> _Исходный текст_:

При каждом шаге у Саввы подгибались ножки, он приволакивал их, но улыбался, заглядывая снизу мне в лицо. Рядом шла его мама, рассказывая, как Савва научился ходить. А ведь еще недавно он передвигался только на больничной коляске. И головку не мог держать так ровно, как сейчас. А поправляться начал, когда мама после службы в храме подвезла коляску с Саввой к отцу Николаю, и тот поднял ее сына из коляски, и прижал к груди, и поговорил с ним. И потом Савушка сам просил, чтобы его привозили к отцу Николаю, и они так и поступали, и ее сынок стал поправляться.
«Вот сами видите, что теперь Савушка ходит, пусть с трудом пока, но дальше обязательно будет ходить лучше».
Мы купили свечи, поставили их у святынь в подсвечники, и Савва самостоятельно зажег их и приложился к святыне, придерживаемый мною. А потом мы подошли к моему стенду, который, как всегда, находился рядом со стендом отца Николая.

> _Исходные материалы_:
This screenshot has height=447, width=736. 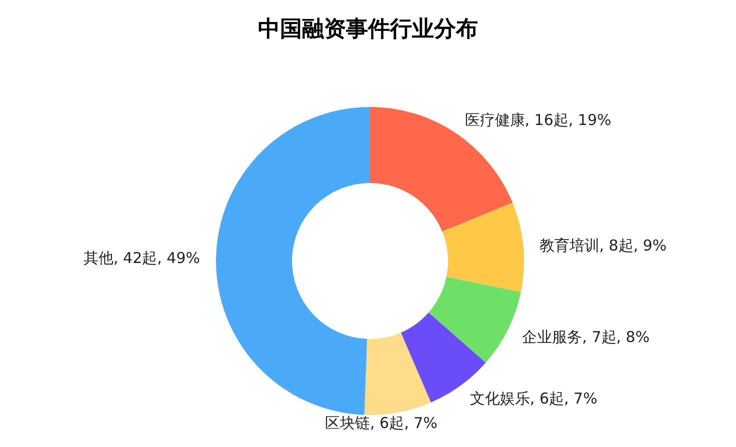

* * *

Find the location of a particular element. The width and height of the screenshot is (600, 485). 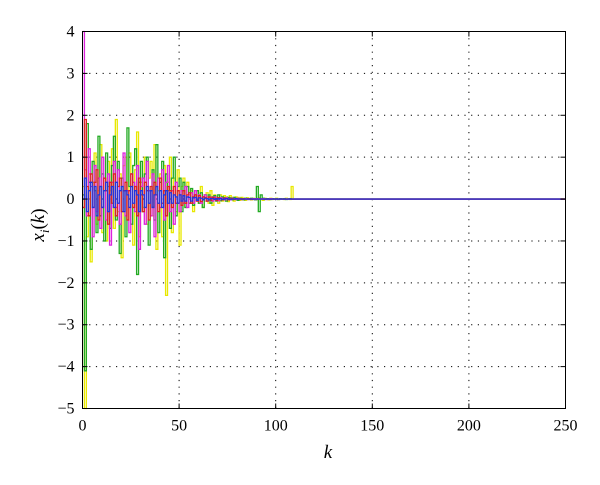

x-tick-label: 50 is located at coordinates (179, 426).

* * *

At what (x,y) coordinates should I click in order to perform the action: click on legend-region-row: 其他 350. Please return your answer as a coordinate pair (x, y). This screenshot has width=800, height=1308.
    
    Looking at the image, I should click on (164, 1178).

> _Цель задания_:
Перечислите по исходному тексту все действия отца Николая после того, как мама подвезла к нему коляску с Саввой. Записи взяты из другого источника.

> _Результат задания_:
- поднял ее сына из коляски
- прижал к груди
- поговорил с ним